History

United States
- Name: USS Astute (AMc-125)
- Builder: Tampa Shipbuilding Company
- Reclassified: AM-148, 21 February 1942
- Laid down: 7 December 1942
- Launched: 23 February 1943
- Sponsored by: Mrs. M. L. Haney
- Commissioned: 17 January 1944
- Decommissioned: 19 July 1945
- Fate: Transferred to Soviet Navy, 19 July 1945
- Reclassified: MSF-148, 7 February 1955
- Stricken: 1 January 1983

History

Soviet Union
- Name: T-333
- Acquired: 19 July 1945
- Commissioned: 19 July 1945
- Fate: Scrapped 1960

General characteristics
- Class & type: Admirable-class minesweeper
- Displacement: 650 tons
- Length: 184 ft 6 in (56.24 m)
- Beam: 33 ft (10 m)
- Draft: 9 ft 9 in (2.97 m)
- Propulsion: 2 × ALCO 539 diesel engines, 1,710 shp (1.3 MW); Farrel-Birmingham single reduction gear; 2 shafts;
- Speed: 14.8 knots (27.4 km/h)
- Complement: 104
- Armament: 1 × 3"/50 caliber gun DP; 2 × twin Bofors 40 mm guns; 1 × Hedgehog anti-submarine mortar; 2 × depth charge tracks;

Service record
- Part of: U.S. Pacific Fleet (1944–1945); Soviet Pacific Ocean Fleet (1945–1960);

= USS Astute =

Minesweeper warship

USS Astute (AM-148) was an built for the United States Navy during World War II and in commission from 1944 to 1945. In 1945, she was transferred to the Soviet Navy, in which she served as T-333.

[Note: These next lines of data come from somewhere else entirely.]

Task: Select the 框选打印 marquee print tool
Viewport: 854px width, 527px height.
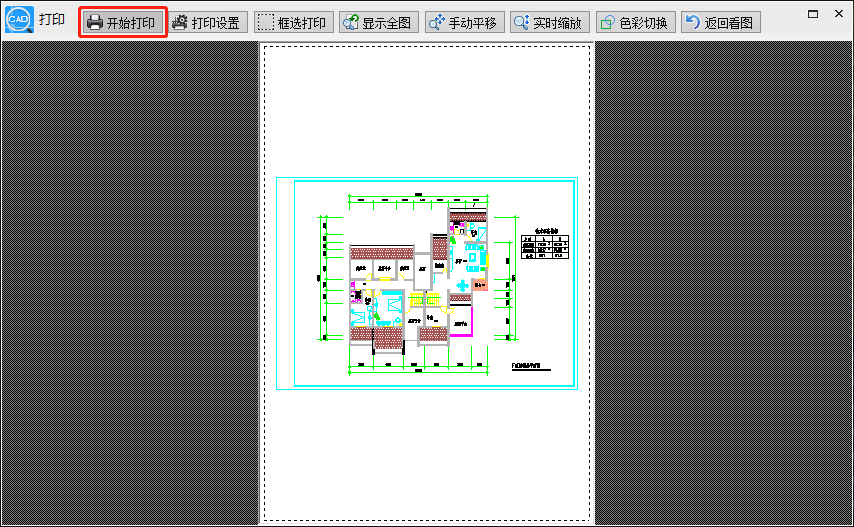Action: point(294,22)
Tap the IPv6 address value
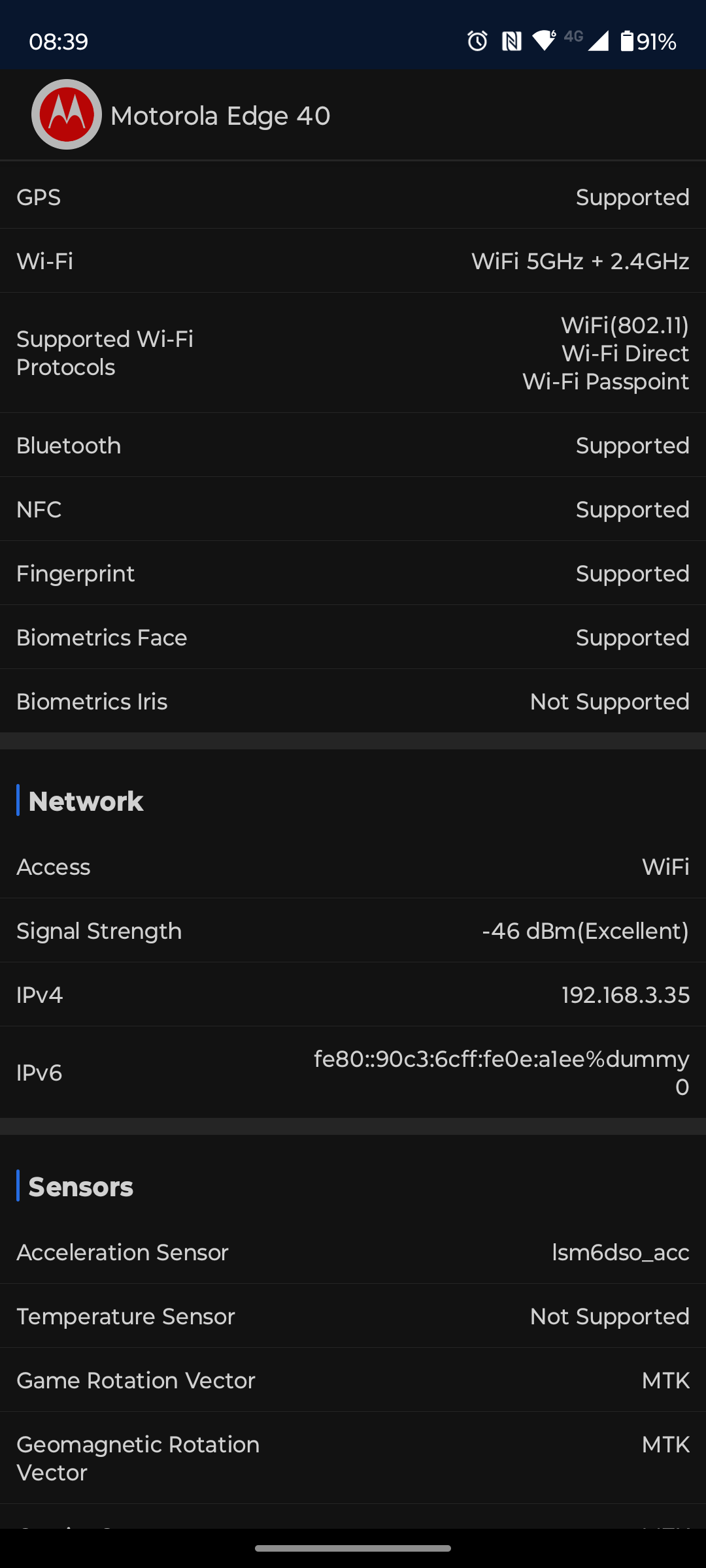 pyautogui.click(x=501, y=1072)
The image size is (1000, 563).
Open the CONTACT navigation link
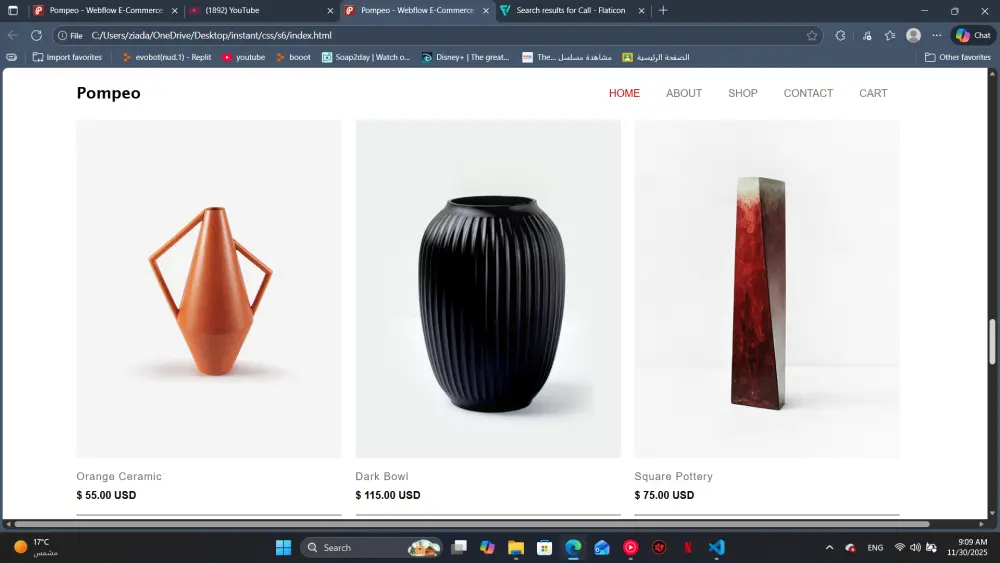tap(808, 93)
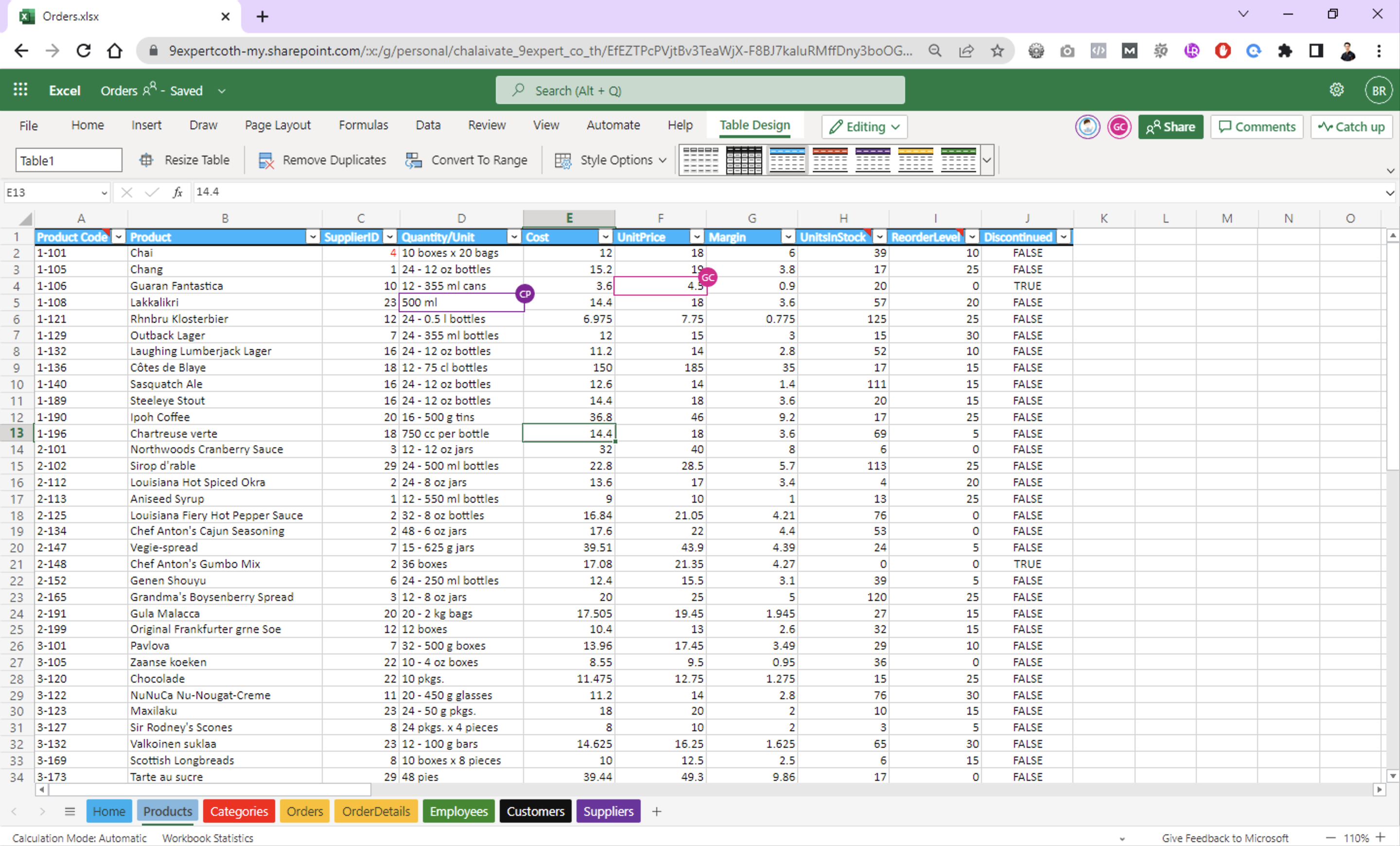Click the browser extensions puzzle icon
This screenshot has width=1400, height=846.
click(x=1285, y=51)
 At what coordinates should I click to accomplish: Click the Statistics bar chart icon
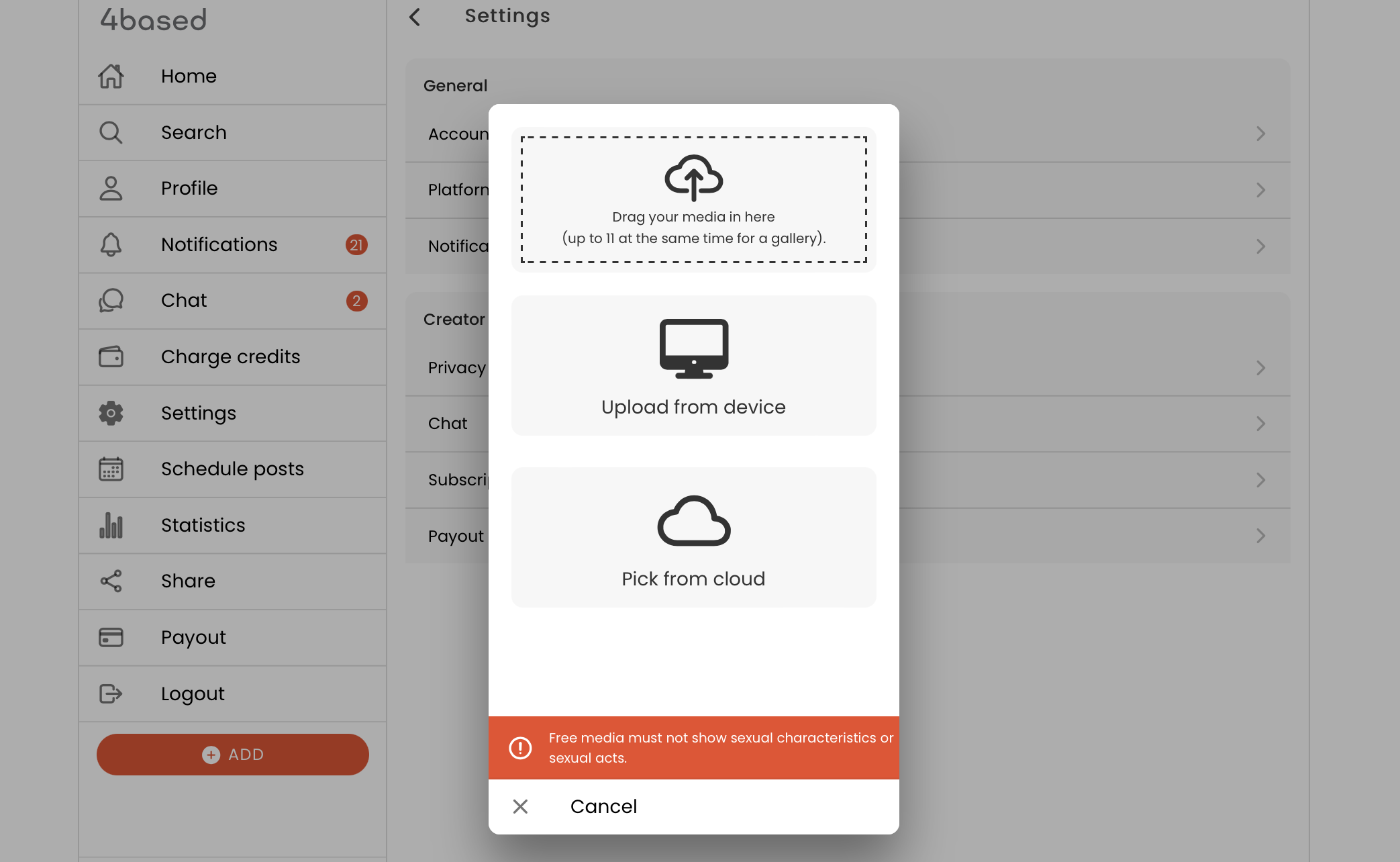tap(111, 525)
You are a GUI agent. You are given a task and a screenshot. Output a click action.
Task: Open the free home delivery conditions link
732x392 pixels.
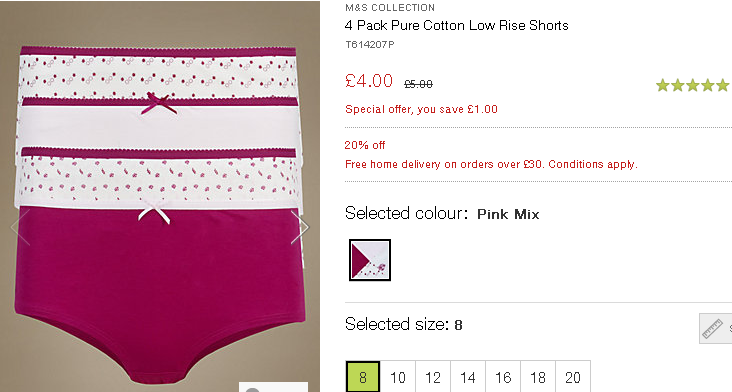(x=491, y=164)
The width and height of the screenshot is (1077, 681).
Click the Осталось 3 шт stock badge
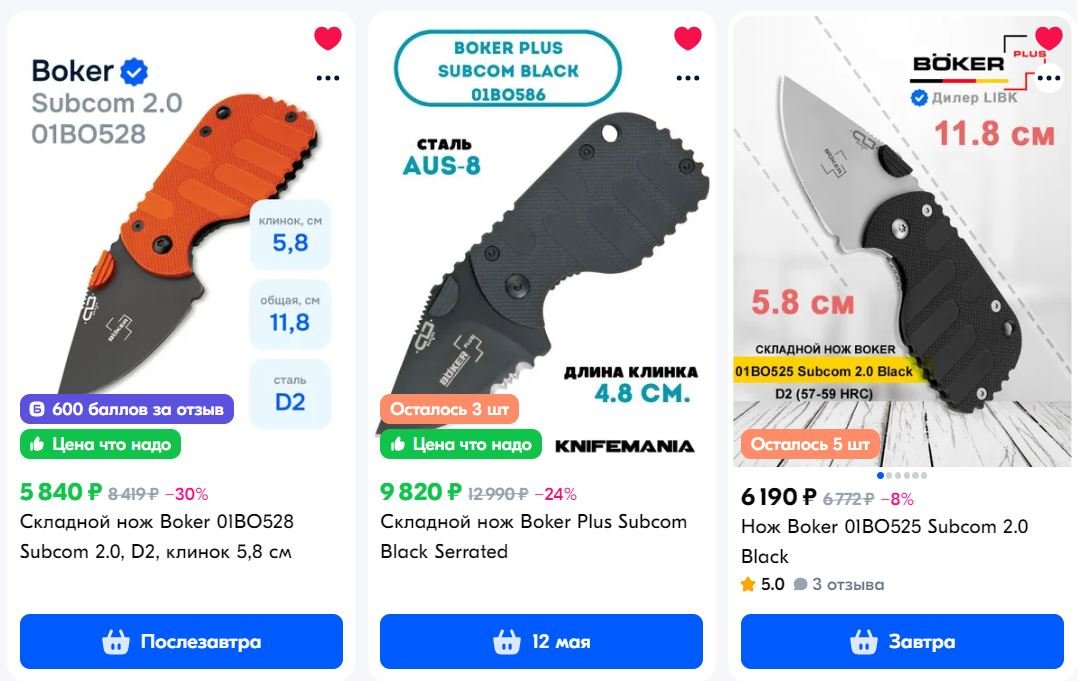449,410
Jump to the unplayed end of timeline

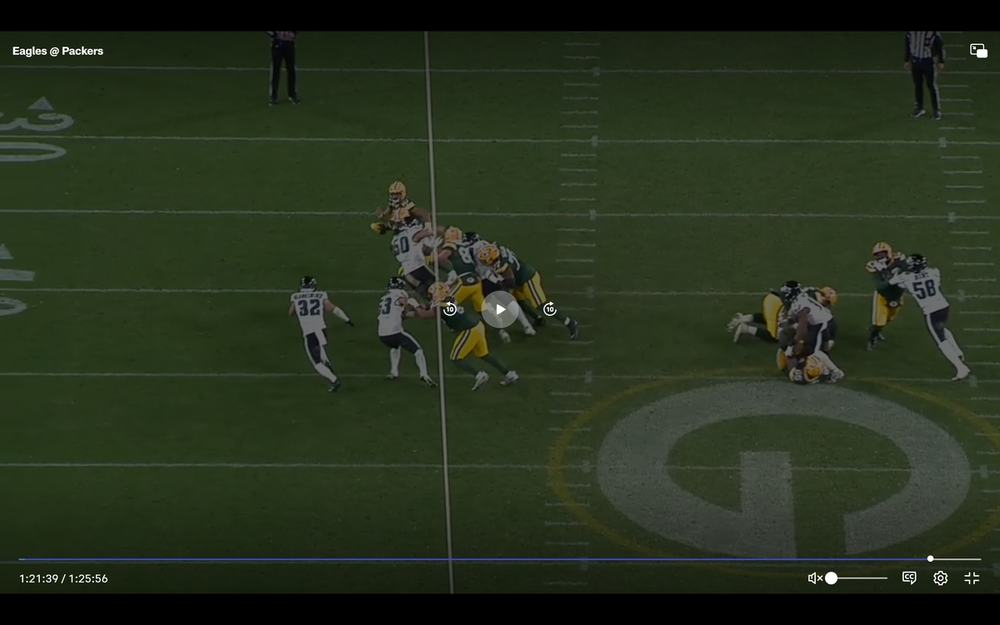pos(979,559)
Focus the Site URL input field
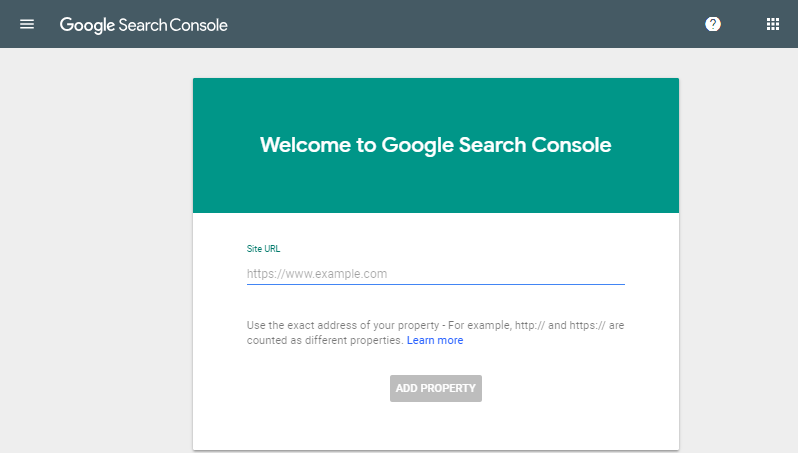 [435, 273]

==Construction and commissioning==
Originally classified as a "coastal minesweeper," AMc-125, Astute reclassified as a minesweeper, AM-148, on 21 February 1942. She was laid down on 7 December 1942 at Tampa, Florida, by the Tampa Shipbuilding Company, launched on 23 February 1943, sponsored by Mrs. M. L. Haney, and commissioned on 17 January 1944.

==Service history==

===U.S. Navy, World War II, 1944===
Following shakedown training, Astute transited the Panama Canal and joined the United States Pacific Fleet. She proceeded up the Pacific coast of North America and ultimately arrived in the Territory of Alaska, where she served during the latter part of 1944 and the first half of 1945 conducting patrol and escort duty.

Selected for transfer to the Soviet Navy in Project Hula – a secret program for the transfer of U.S. Navy ships to the Soviet Navy at Cold Bay, Alaska, in anticipation of the Soviet Union joining the war against Japan – Astute proceeded Cold Bay in the summer of 1945 and began training her new Soviet crew.

===Soviet Navy, 1945–1960===
Following the completion of training for her Soviet crew, Astute was decommissioned on 19 July 1945 at Cold Bay and transferred to the Soviet Union under Lend-Lease immediately. Also commissioned into the Soviet Navy immediately, she was designated as a tralshik ("minesweeper") and renamed T-333 in Soviet service. She soon departed Cold Bay bound for Petropavlovsk-Kamchatsky in the Soviet Union, where she served in the Soviet Far East.

In February 1946, the United States began negotiations for the return of ships loaned to the Soviet Union for use during World War II, and on 8 May 1947, United States Secretary of the Navy James V. Forrestal informed the United States Department of State that the United States Department of the Navy wanted 480 of the 585 combatant ships it had transferred to the Soviet Union for World War II use returned. Deteriorating relations between the two countries as the Cold War broke out led to protracted negotiations over the ships, and by the mid-1950s the U.S. Navy found it too expensive to bring home ships that had become worthless to it anyway. Many ex-American ships were merely administratively "returned" to the United States and instead sold for scrap in the Soviet Union, while the U.S. Navy did not seriously pursue the return of others because it viewed them as no longer worth the cost of recovery. The Soviet Union never returned Astute to the United States, although the U.S. Navy reclassified her as a "fleet minesweeper" (MSF) and redesignated her MSF-148 on 7 February 1955.

==Disposal==
T-333 was scrapped in the Soviet Union in 1960. Unaware of this, the U.S. Navy retained Astute on its Naval Vessel Register until finally striking her name on 1 January 1983.